I am today publishing a new strategy entitled “Managing Global Migration: A Strategy to Build Stronger International Alliances to Manage Migration”. This strategy has been drawn up jointly between the Home Office and the Foreign and Commonwealth Office. Copies of this document have been placed in the Libraries of both Houses.
Around the world Britain is laying the foundation of our offshore border controls. Our visa waiver test for all non-EEA countries is underway. Biometric visas are now issued in 75 countries. Over 20 million passenger movements have been screened before arrival in the UK.
But the impacts of migration are not issues Britain faces alone. This strategy seeks to outline how we will work with European and international partners to better manage global migration. We will now make migration a key part of the UK’s relations with other countries. Other priority actions are to enhance the sharing of data and expertise with other countries to make it easier for people to visit the UK for legitimate reasons and more difficult for those who seek to enter illegally or do us harm.

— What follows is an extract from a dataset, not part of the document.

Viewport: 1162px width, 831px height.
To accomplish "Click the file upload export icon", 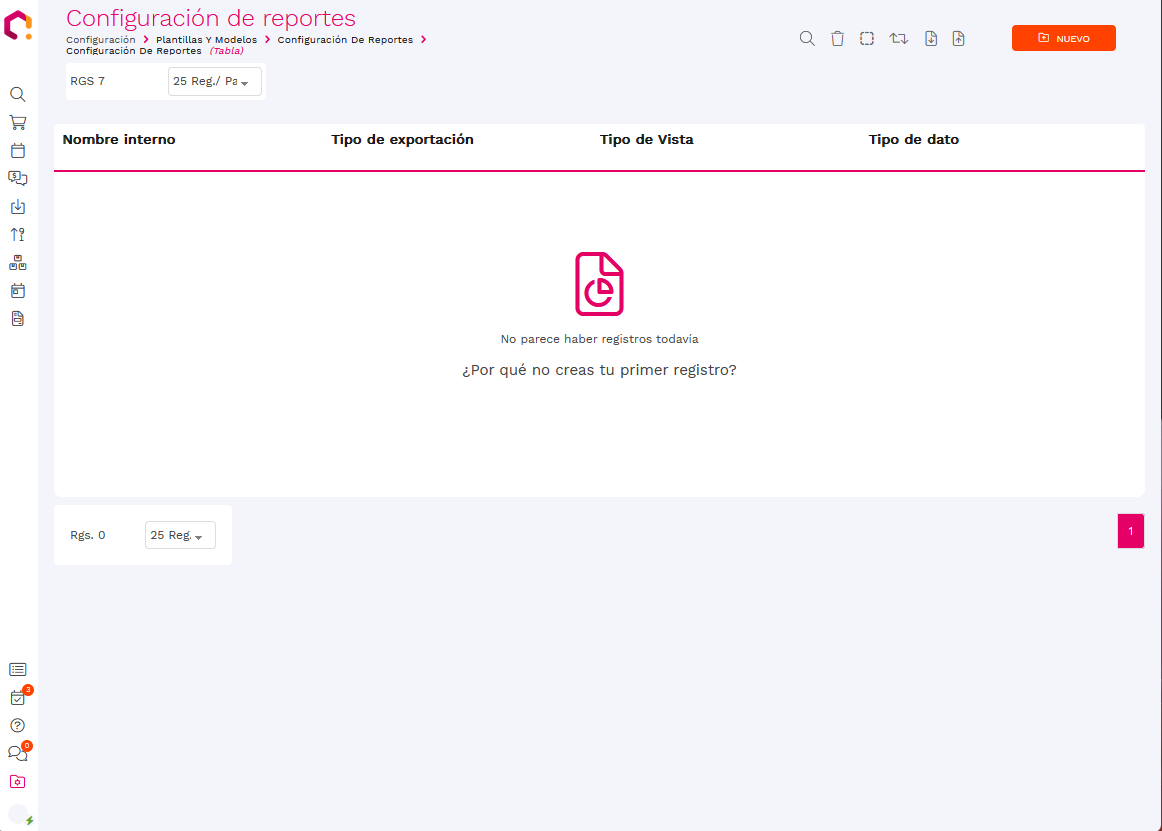I will pyautogui.click(x=959, y=39).
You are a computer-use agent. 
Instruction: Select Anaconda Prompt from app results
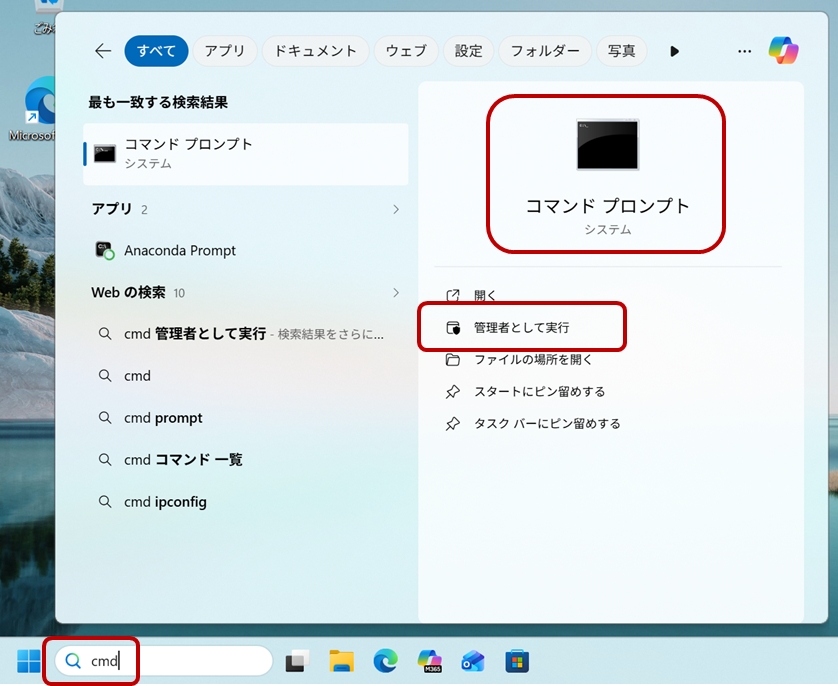(180, 251)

By working with EU partners we aim to further reduce ‘asylum shopping’. We will also make clear to illegal migrants’ countries of origin the benefits of co-operating and the disadvantages of not doing so. By building bridges with priority countries we will bring needed skills to the UK to boost our economy.
The main proposals include:
developing arrangements with other countries to share immigration data and to jointly collect biometric data;
exploring whether an international data exchange agreement would help us achieve our aim of sharing appropriate immigration data easily and securely between all EEA countries and those with a visa waiver;
setting up a team of immigration specialists that can be deployed abroad on a routine or emergency basis to offer advice, support and training where needed to help tackle illegal migration to the UK;
reviewing our networks of overseas airline liaison officers and returns liaison officers, using law enforcement liaison officers along key illegal migration routes to the UK and considering the establishment of sea carrier liaison officers at sea ports;
considering whether a new international organisation is needed to promote common international standards and technology in border control;
making readmission of countries’ own nationals an integral part of international relationships;
further work with EU to reduce asylum shopping, particularly through practical co-operation;
building bridges with priority countries to bring needed skills to the UK; increasing the number and availability of visa application services to make it easier for legitimate travellers to come to the UK;
exploring the potential for further links between diaspora communities in the UK and their home countries for the benefit of the UK economy;
working with EU member states and the European Commission to co-ordinate and unlock international efforts to better manage migration with third countries.
I commend the strategy to the House.